Requirement:
All lines from the one containing "Click the Profile score progress bar" to the end of the entries below should be output exactly as they appear. No other lines should be output.

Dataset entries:
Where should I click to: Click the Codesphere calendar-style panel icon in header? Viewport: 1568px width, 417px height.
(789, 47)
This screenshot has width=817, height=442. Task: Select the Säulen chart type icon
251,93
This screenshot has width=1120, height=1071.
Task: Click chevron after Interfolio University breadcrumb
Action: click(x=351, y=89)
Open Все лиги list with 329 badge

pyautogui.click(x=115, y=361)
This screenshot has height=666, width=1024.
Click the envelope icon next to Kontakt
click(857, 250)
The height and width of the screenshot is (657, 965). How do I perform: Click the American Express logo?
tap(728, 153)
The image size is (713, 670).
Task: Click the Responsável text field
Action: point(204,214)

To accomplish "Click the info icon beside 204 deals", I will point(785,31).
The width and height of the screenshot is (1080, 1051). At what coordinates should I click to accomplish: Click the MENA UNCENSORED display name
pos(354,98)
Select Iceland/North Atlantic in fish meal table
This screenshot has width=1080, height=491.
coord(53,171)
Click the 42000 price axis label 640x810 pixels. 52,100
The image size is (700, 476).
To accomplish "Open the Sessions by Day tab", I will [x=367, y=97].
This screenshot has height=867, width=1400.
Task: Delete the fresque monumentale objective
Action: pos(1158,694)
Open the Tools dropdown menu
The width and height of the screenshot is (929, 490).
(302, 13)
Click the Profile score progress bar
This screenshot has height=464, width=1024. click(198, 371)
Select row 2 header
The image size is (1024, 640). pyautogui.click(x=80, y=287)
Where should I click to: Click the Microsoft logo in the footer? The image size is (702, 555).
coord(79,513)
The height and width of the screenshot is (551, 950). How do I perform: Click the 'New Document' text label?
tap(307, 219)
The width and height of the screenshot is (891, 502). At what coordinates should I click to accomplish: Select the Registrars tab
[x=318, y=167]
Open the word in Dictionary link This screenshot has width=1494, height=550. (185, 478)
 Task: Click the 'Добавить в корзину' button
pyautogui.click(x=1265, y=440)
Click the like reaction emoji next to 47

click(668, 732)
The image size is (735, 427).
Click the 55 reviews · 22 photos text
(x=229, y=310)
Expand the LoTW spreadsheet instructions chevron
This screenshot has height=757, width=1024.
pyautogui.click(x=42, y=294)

Solved problem:
Click the Profile score progress bar
This screenshot has height=464, width=1024. click(198, 371)
Select row 2 header
The image size is (1024, 640). pyautogui.click(x=80, y=287)
Where should I click to: Click the Microsoft logo in the footer? The image size is (702, 555).
coord(79,513)
The height and width of the screenshot is (551, 950). How do I perform: Click the 'New Document' text label?
tap(307, 219)
The width and height of the screenshot is (891, 502). At what coordinates should I click to accomplish: Select the Registrars tab
[x=318, y=167]
Open the word in Dictionary link This screenshot has width=1494, height=550. (185, 478)
 Task: Click the 'Добавить в корзину' button
pyautogui.click(x=1265, y=440)
Click the like reaction emoji next to 47

click(668, 732)
The image size is (735, 427).
Click the 55 reviews · 22 photos text
(x=229, y=310)
Expand the LoTW spreadsheet instructions chevron
This screenshot has height=757, width=1024.
pyautogui.click(x=42, y=294)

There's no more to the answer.